Depois de passar por um desenvolvimento controverso, entre adiamentos e troca de estúdio, a nova entrada da série Digimon, conhecida pelas carismáticas criaturas digitais chega à PlayStation 4, Xbox One, Nintendo Switch e PC (Steam) pelas mãos da editora Bandai Namco Entertainment e da produtora HYDE.

Digimon Survive abraça pela primeira vez o género “Visual Novel” para expor o seu enredo, tratando-o assim como a base deste jogo. Nesta obra seguimos a jornada de Takuma Momozuka e seus companheiros que estão num acampamento de atividades extracurriculares, onde no segundo dia, os jovens estudantes ao visitarem um famoso templo local conhecido pela lenda de Kemonogami, acabam envolvidos num mistério que os transporta para um mundo desconhecido, onde encontram os seus companheiros Digimons que os ajudarão a sobreviver nesta nova aventura.

A história do jogo desta vez apresenta o enredo e a narrativa com mais realismo, colocando um grupo de crianças inocentes frente a inúmeras adversidades dentro de um território perigoso repleto de monstros inóspitos que as levam a encontrar formas de sobreviver e de regressar a casa ao mesmo tempo que se veem sujeitos a lidar com os seus sentimentos face ao desconhecido. Isto permite dar espaço para abordarem certas condições mentais, tais como ansiedade ou até mesmo depressão, ganhando prioridade em muitas situações que tanto podem ser vistas como erráticas ou cruéis.

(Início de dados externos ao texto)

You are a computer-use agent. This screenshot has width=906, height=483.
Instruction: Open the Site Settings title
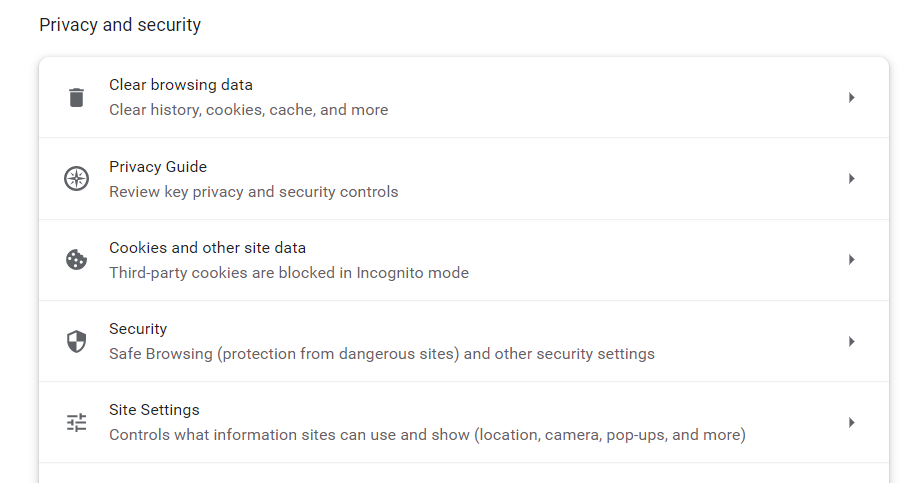(154, 409)
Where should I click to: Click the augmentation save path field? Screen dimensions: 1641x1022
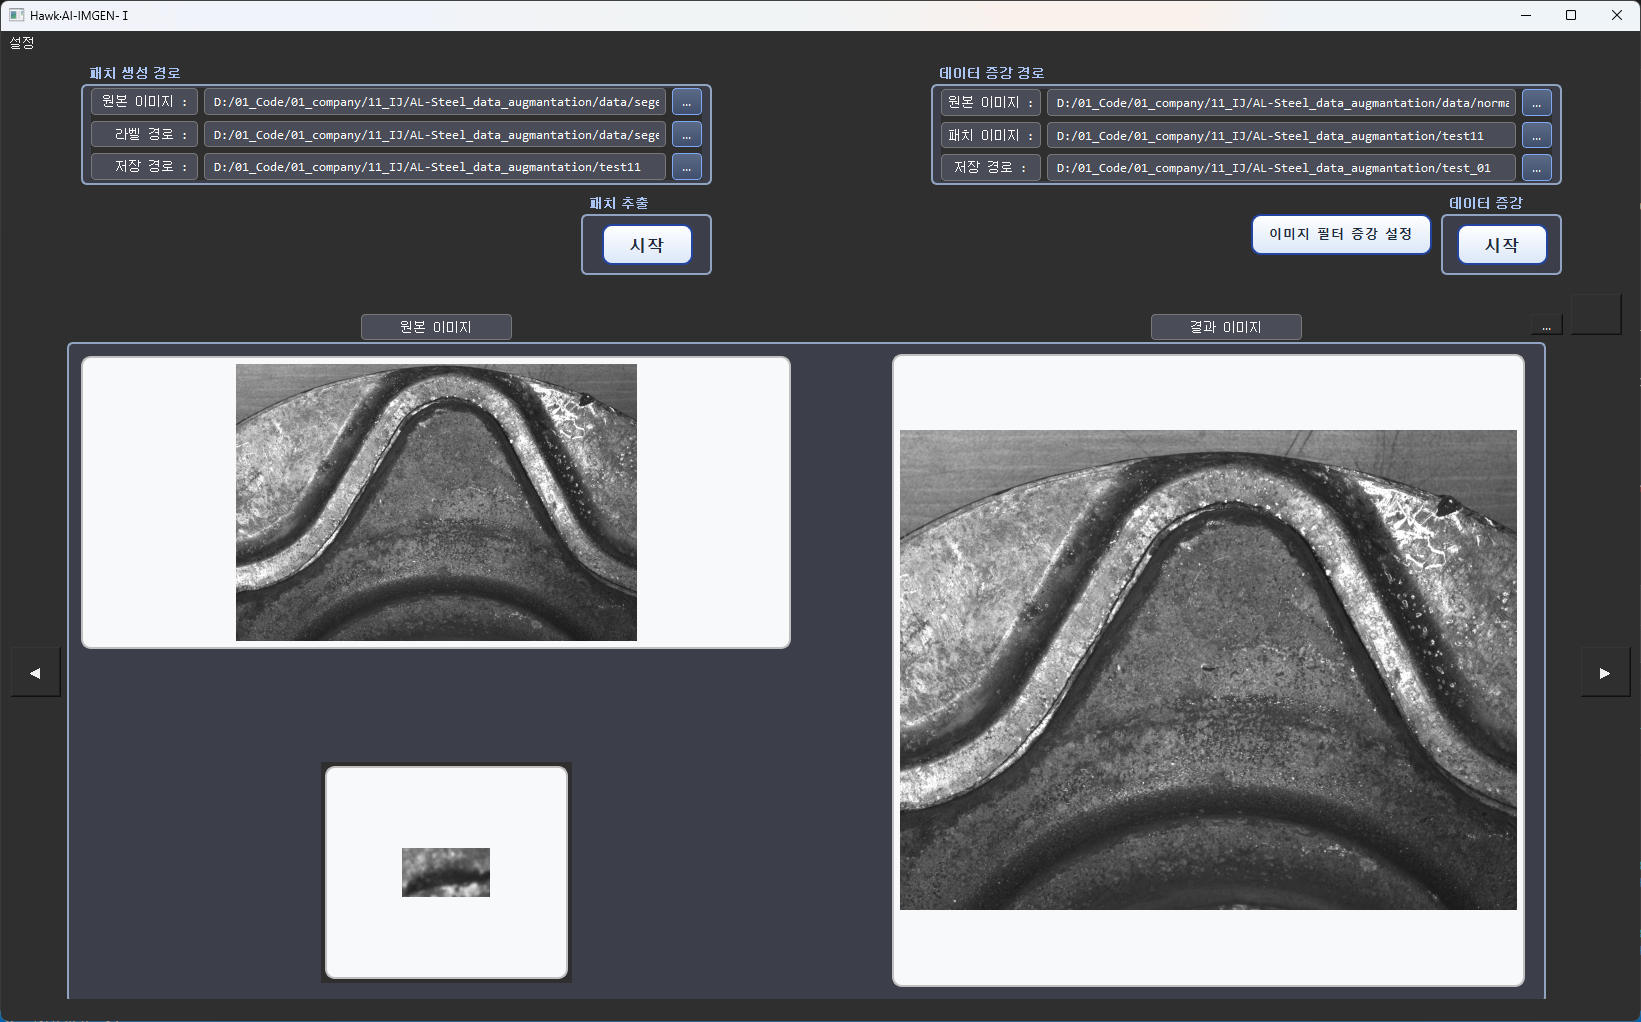coord(1280,168)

Aproveitando para falar dos personagens, ao início fiquei com a sensação que as suas personalidades foram escritas sobre determinados modelos clichés com os quais estamos familiarizados a partir de algumas obras de terror, mas ao longo da jornada o desenvolvimento de cada protagonista começa a tomar proporções diferentes, tornando-as assim mais interessantes de observar, especialmente com os parceiros Digimons que apresentam-se semelhantes aos que conhecemos do anime e, desta vez, com relevância para o futuro da história. Não esperem ocasiões repletas de diversão, embora Digimon Survive tire apontamentos em certos pontos de Digimon Adventure (2020), deixa evidente com a sua ambientação e narrativa quer envolver os jogadores emotivamente, sobretudo quando somos invadidos com a morte dos nossos personagens de um modo bruto e aterrorizante. Contudo, o enredo por vezes leva o seu tempo a progredir, mas não deixa de nos captar o interesse pela sua qualidade.

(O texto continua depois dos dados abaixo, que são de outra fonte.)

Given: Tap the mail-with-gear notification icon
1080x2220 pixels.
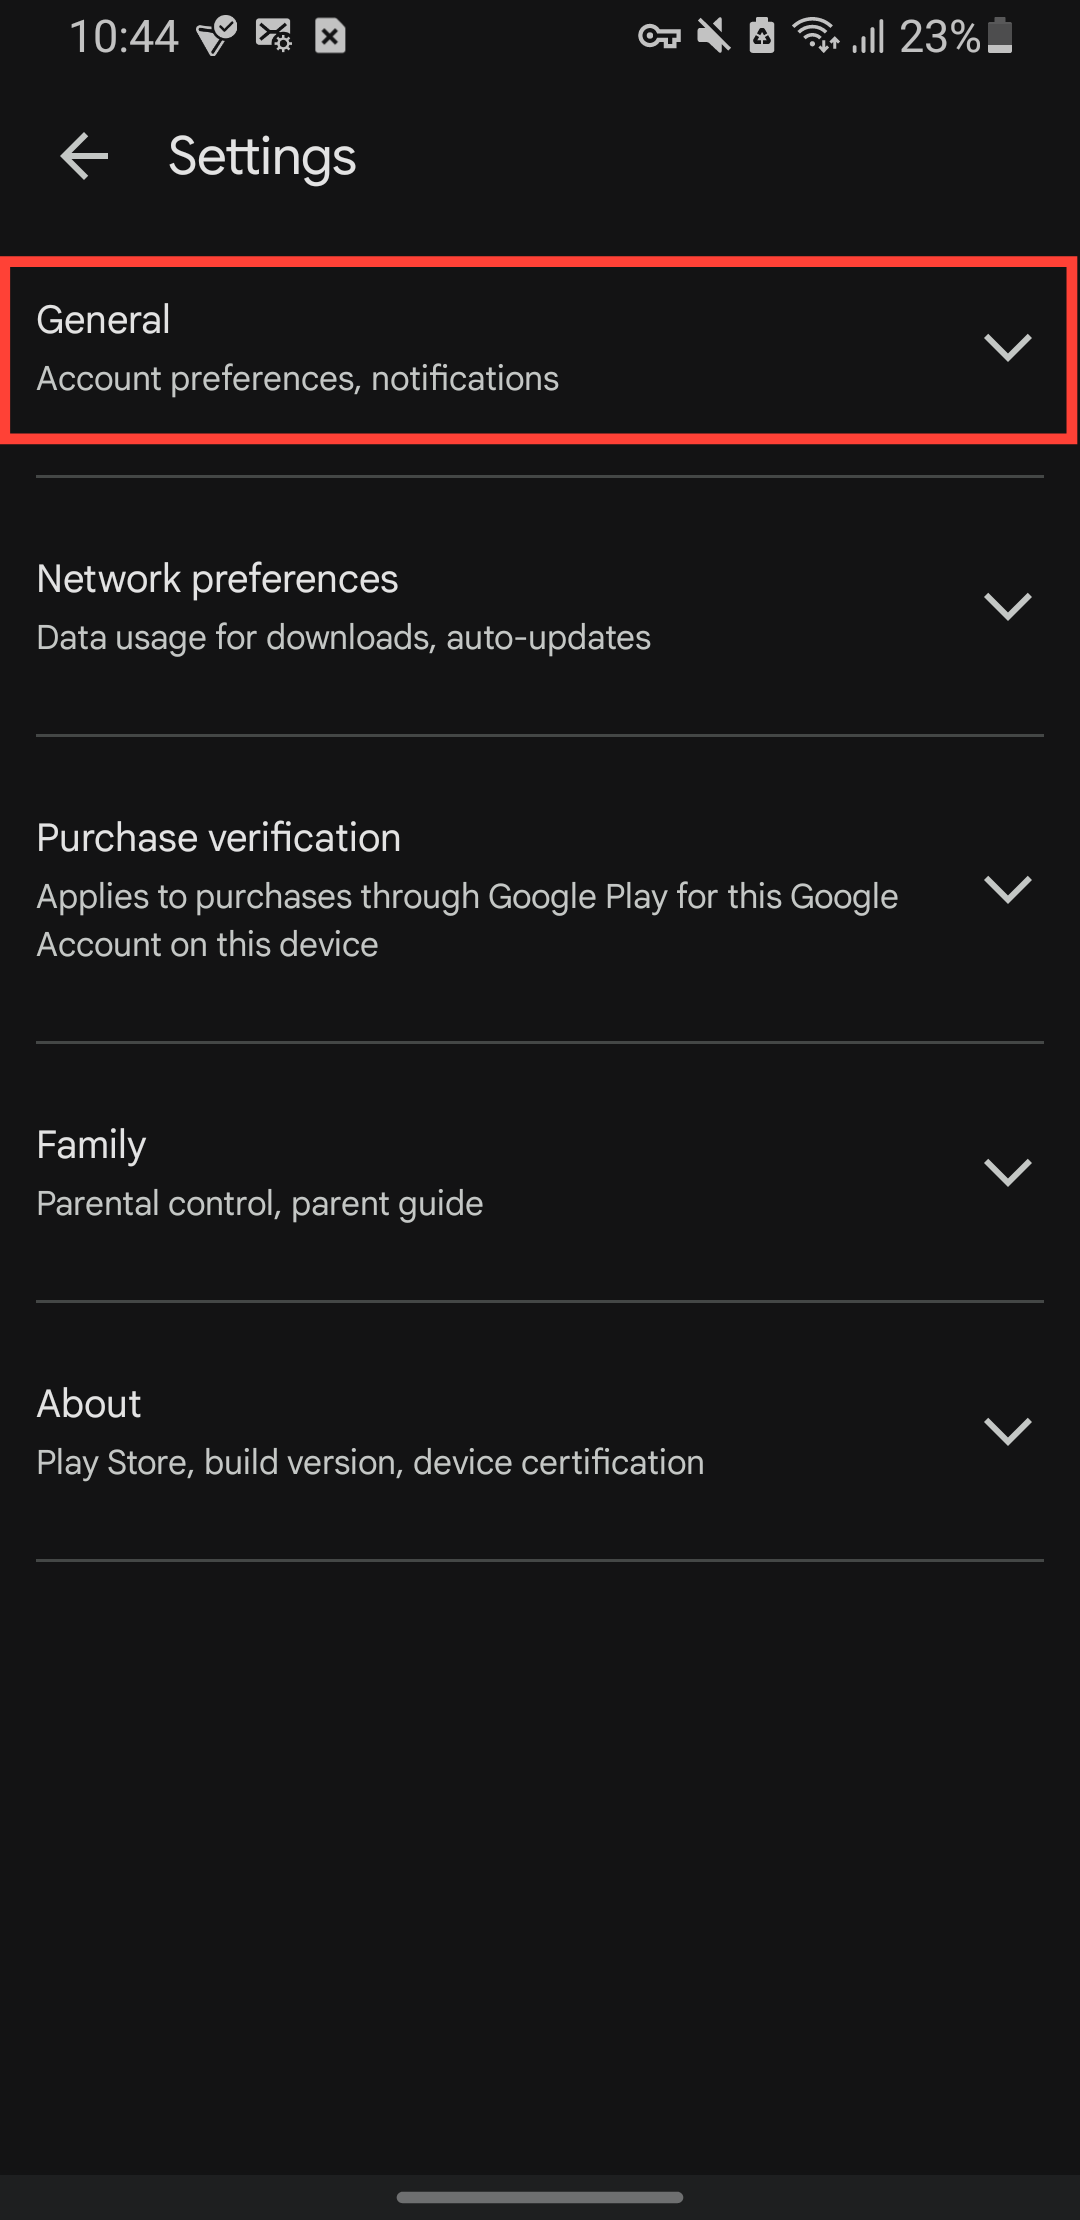Looking at the screenshot, I should pos(273,37).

Todavia, desde o princípio que a história nos leva a investigar meticulosamente os cenários por onde passamos. Durante a exploração é dada a liberdade para lutar e treinar os nossos Digimons, conversar, criar laços com os personagens, desbloquear novos locais e encontrar itens que são precisos para o combate. Nestes momentos também temos acesso à câmara fotográfica do protagonista, um sistema idêntico ao de Fatal Frame, que torna possível descobrir elementos ocultos aos nossos olhos.

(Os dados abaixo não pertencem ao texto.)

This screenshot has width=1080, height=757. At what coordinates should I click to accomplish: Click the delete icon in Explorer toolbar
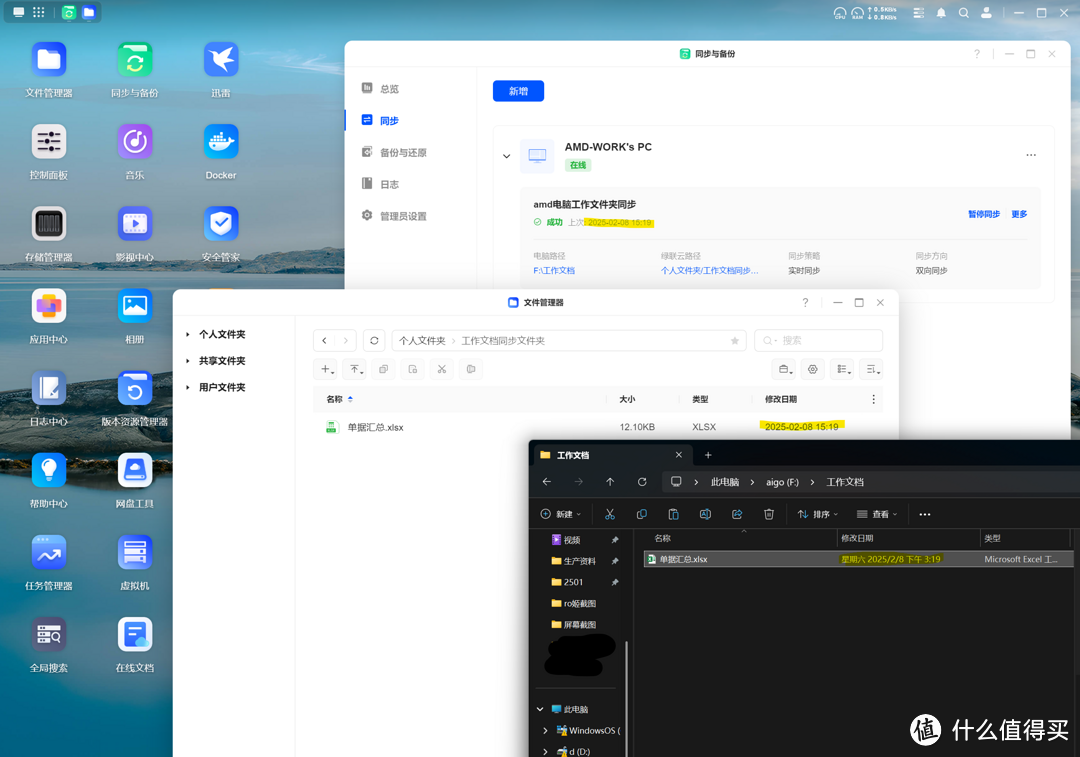[x=768, y=514]
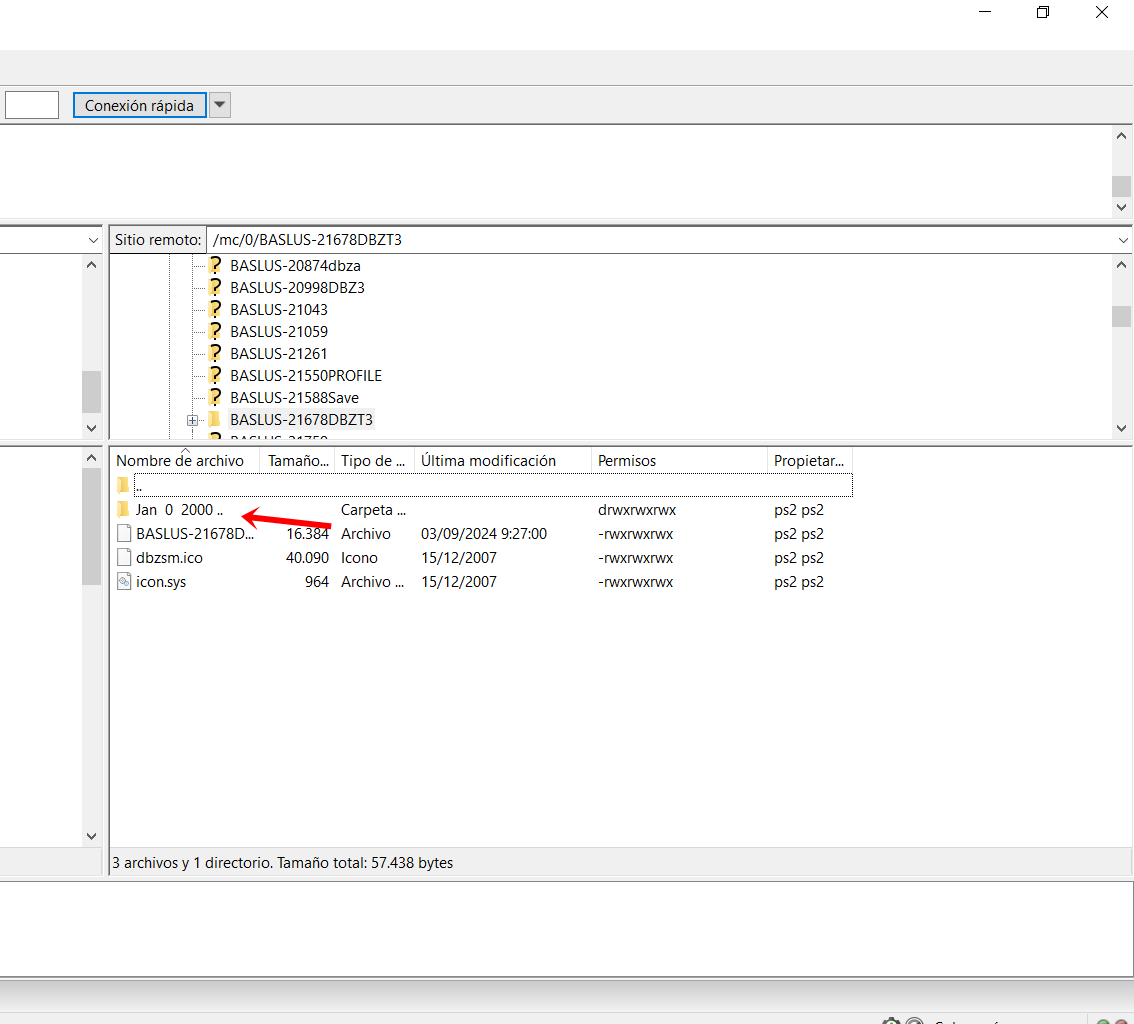Click the port input field beside Conexión rápida
The image size is (1134, 1024).
point(32,105)
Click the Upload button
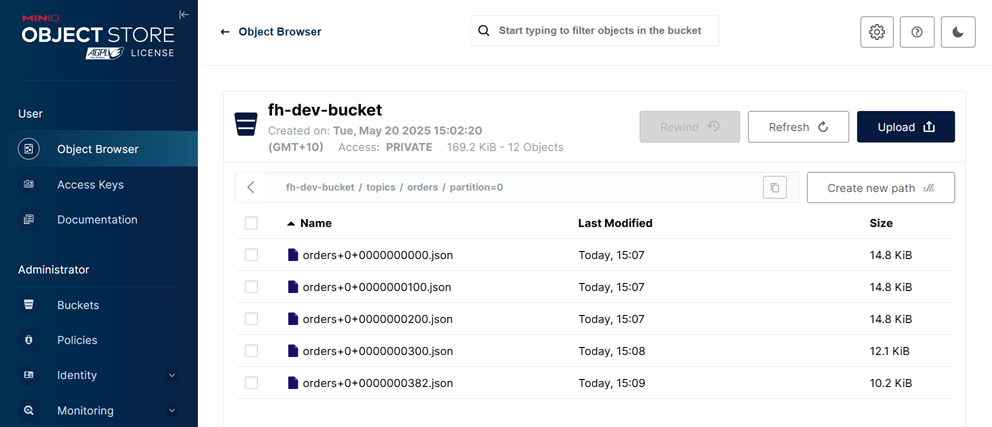The height and width of the screenshot is (427, 992). (906, 127)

Ao estarmos perante uma “Visual Novel”, pelos olhos do protagonista Takuma, temos de escolher o caminho que desejamos seguir a partir de decisões que surgem durante os diálogos, afetando diretamente o sistema de afinidade e de Karma. Existem três tipos de Karma em Digimon Survive, atribuídos como moral (verde), harmonia (amarelo) e ira (vermelho). As decisões relacionadas à moralidade são baseadas em altruísmo, justiça e liderança, por outro lado a harmonia adopta o caminho da cooperação, compreensão e apoio emocional com os nossos companheiros, já a ira, como o nome indica destina-se potencialmente a escolhas egoístas focadas no objetivo, colocando os outros em perigo.

No caso da narrativa, apesar de estas escolhas influenciarem os protagonistas que sobrevivem a esta experiência e a nossa reação ao que vai sucedendo, durante a primeira partida senti que houve poucas alterações que trouxessem consequências significativas para o enredo, ainda que existam quatro finais por descobrir. Além disso, o Karma também desempenha um papel decisivo para a Digievolução que desbloqueamos para os nossos parceiros Digimons, bem como para recrutar novas criaturas.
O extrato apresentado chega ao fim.